◆ What to work on
From the first entry to the last, copy everything exactly except the pictures.

◆ The records
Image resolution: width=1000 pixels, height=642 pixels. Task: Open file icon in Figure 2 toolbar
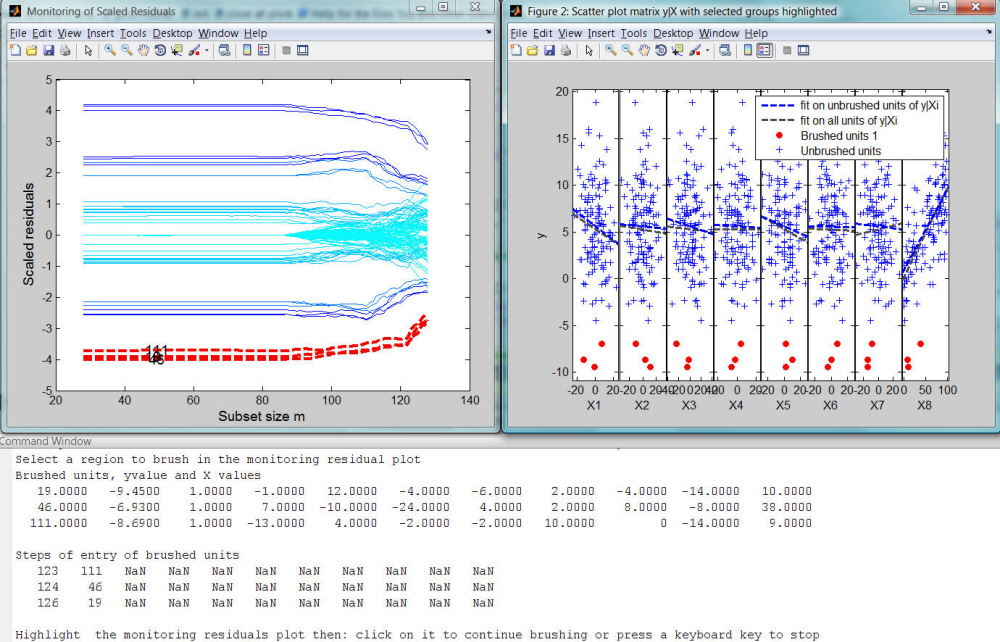(532, 50)

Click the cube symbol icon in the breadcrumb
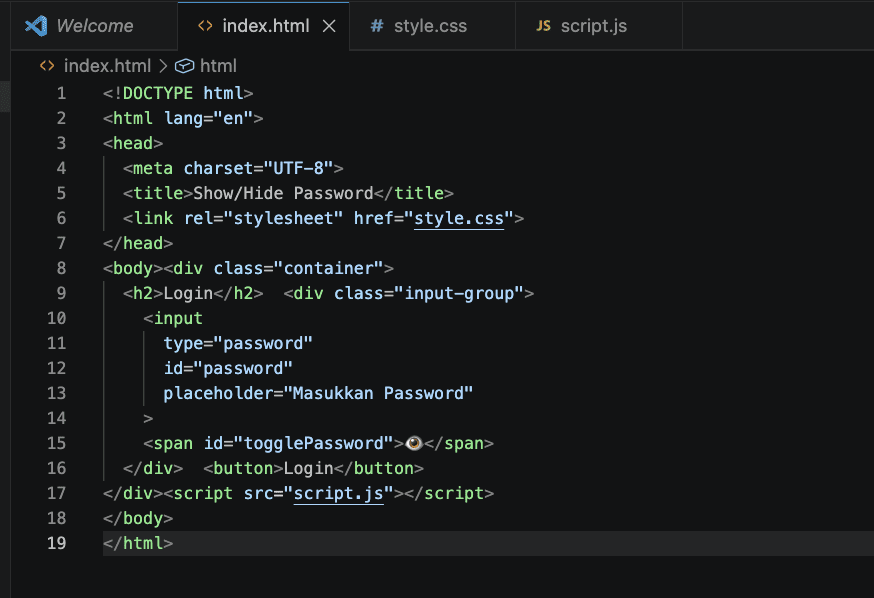tap(183, 66)
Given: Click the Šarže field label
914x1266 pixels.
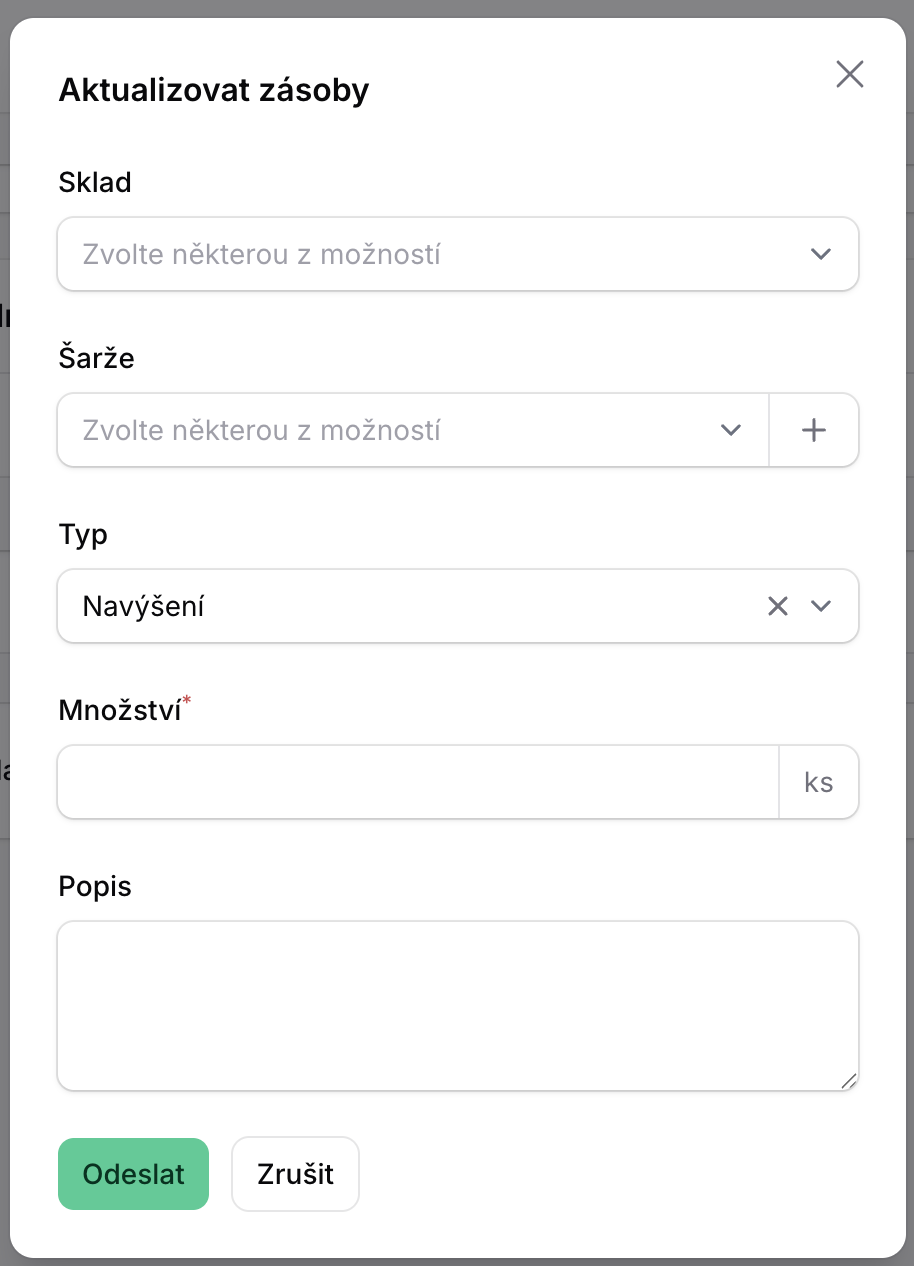Looking at the screenshot, I should click(96, 358).
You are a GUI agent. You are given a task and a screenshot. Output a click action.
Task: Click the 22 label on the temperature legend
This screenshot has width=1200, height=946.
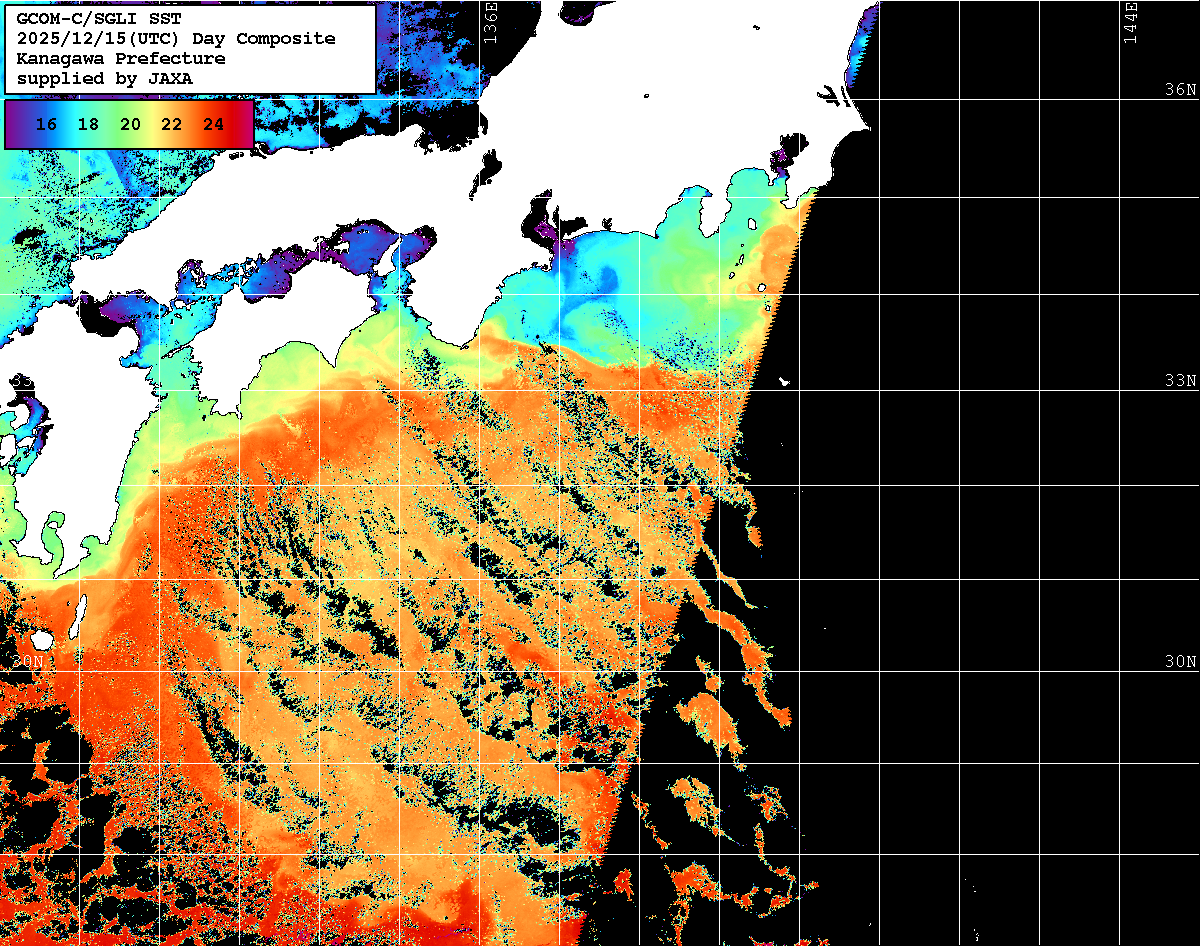pos(171,125)
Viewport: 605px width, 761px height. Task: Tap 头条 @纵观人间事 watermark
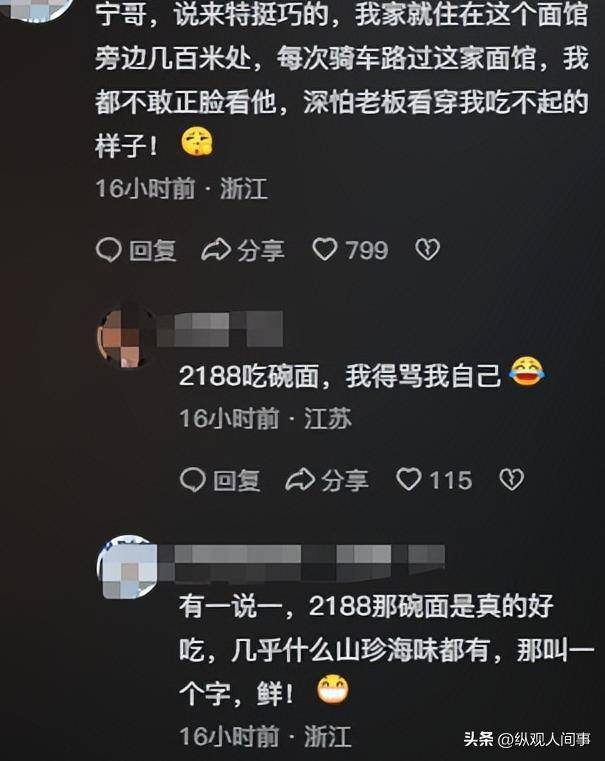pyautogui.click(x=527, y=739)
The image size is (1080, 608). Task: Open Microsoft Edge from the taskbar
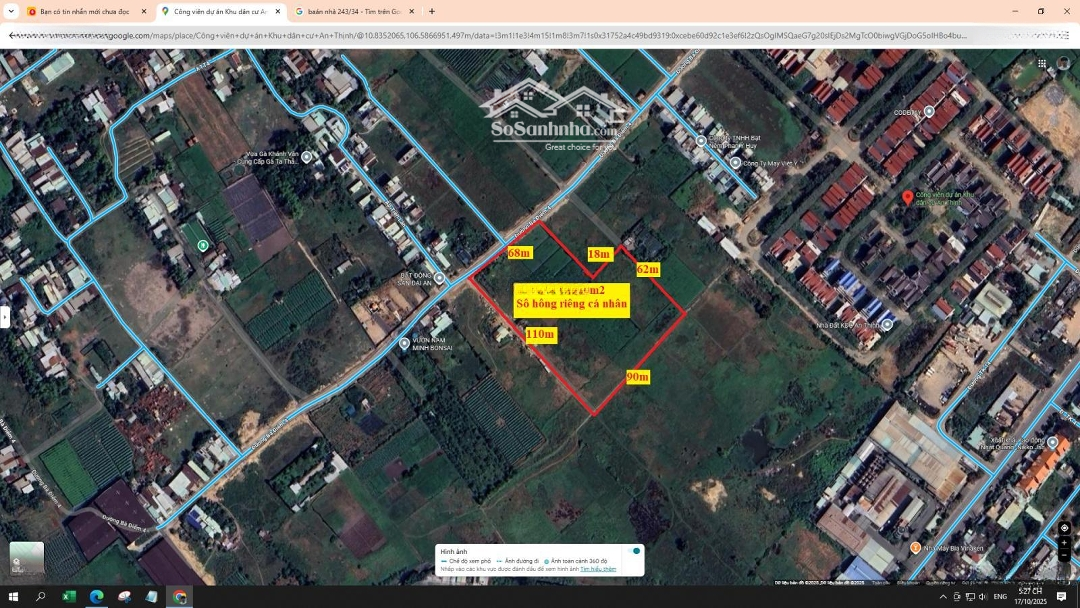coord(97,597)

◆ Result of the task
Image resolution: width=1000 pixels, height=642 pixels. Task: Open file icon in Figure 2 toolbar
(532, 50)

Click the cube symbol icon in the breadcrumb
tap(183, 66)
Given: Click the Šarže field label
914x1266 pixels.
Looking at the screenshot, I should click(96, 358).
You are a GUI agent. You are given a task and a screenshot. Output a click action.
Task: Click the 22 label on the temperature legend
This screenshot has width=1200, height=946.
pos(171,125)
Viewport: 605px width, 761px height. Task: Tap 头条 @纵观人间事 watermark
pyautogui.click(x=527, y=739)
The image size is (1080, 608). Task: Open Microsoft Edge from the taskbar
coord(97,597)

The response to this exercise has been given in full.